How does Vera treat a battery device ?

Let’s say a battery TRV device is asleep and whilst it’s sleeping the controller processes several new temperature settings, let’s say 21c, 22c, 23c - none of which are able to be executed as the device is not awake.

When the battery device awakes, will Vera only send the most recent (as it’s clever and only the last one is required), or all three ?

Am hoping it’s the former, because the latter results in pointless traffic and may not even all be sent before the device falls back asleep.

Cheers

David

[quote=“dmckenna, post:1, topic:183524”]Let’s say a battery TRV device is asleep and whilst it’s sleeping the controller processes several new temperature settings, let’s say 21c, 22c, 23c - none of which are able to be executed as the device is not awake.

When the battery device awakes, will Vera only send the most recent (as it’s clever and only the last one is required), or all three ?

Am hoping it’s the former, because the latter results in pointless traffic and may not even all be sent before the device falls back asleep.

Cheers

David[/quote]

What device are you talking about? Usually VERA receives current temp info from a Battery temp sensor. I’m trying to think that battery sensor is receiving the temp.

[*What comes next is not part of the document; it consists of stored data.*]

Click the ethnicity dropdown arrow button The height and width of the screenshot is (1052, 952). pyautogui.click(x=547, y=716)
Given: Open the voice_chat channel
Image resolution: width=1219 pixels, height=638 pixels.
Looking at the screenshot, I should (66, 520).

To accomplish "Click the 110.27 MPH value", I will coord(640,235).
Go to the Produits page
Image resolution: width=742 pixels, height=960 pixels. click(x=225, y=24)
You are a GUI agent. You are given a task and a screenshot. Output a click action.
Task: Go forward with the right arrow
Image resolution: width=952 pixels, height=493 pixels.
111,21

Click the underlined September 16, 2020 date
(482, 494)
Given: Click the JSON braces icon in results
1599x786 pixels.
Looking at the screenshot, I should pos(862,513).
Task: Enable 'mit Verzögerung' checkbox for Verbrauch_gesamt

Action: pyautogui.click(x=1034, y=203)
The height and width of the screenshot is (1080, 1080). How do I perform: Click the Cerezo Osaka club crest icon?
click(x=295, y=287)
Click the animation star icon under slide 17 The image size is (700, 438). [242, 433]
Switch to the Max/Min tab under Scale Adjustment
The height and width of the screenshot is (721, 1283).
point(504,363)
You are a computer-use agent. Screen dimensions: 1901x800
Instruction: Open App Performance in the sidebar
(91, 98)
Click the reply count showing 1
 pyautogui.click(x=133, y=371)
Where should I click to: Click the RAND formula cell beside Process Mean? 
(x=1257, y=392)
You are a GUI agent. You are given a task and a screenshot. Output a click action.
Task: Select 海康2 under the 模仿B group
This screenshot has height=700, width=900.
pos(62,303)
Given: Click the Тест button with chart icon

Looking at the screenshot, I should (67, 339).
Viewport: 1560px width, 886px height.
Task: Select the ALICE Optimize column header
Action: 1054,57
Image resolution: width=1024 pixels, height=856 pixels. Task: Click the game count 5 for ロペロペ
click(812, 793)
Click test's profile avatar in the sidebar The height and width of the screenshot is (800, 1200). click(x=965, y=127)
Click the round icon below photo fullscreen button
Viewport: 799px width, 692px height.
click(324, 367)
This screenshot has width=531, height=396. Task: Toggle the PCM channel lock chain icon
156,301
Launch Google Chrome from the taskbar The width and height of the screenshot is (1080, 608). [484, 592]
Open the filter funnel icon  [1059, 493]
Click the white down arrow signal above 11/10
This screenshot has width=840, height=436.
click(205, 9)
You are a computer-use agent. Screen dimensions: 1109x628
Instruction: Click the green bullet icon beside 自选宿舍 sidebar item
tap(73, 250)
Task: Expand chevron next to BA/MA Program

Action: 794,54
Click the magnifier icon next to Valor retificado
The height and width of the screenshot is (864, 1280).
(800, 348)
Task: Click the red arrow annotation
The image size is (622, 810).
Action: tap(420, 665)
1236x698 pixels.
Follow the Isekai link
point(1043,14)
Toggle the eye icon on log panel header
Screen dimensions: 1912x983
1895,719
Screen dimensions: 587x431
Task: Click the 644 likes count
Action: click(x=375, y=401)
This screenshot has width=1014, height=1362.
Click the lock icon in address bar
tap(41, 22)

I was talking about the Stella Z but to be honest it’s moreover the architecture of the Vera box that’s sub optimal.

I’ve subsequently tested and discovered that Vera queues up ALL temperature change requests and processes them all in turn. In a test lab condition this works fine, but because of the latency on the network with battery devices sleeping and Vera re-retrying the send/poll process, invariably on a large network the new temperature set change takes hours (or even days !!) to get to the device, if the system has sent a new set point in the meantime then this gets added to the end of the queue and processed in turn.

The better architecture would be for Vera to only store ONE setpoint change in the queue for battery devices - let’s face it a temp change is for this instant, you’re no longer interested in a previous setpoint change from hours back that the TRV wasn’t able to process because it was asleep.

Unless anyone has discovered a way of flushing the queue before a new send ?? Any LUUP code available perhaps ?

Ahhhhh Euro stuff.

I have a temp sensor that lets me set the reporting interval (like report every degree change, or time like every hour). It will wake up each time to report it in my case. It doesn’t wait for any particular time except if I set one.

EDIT: nevermind I see its for euro too.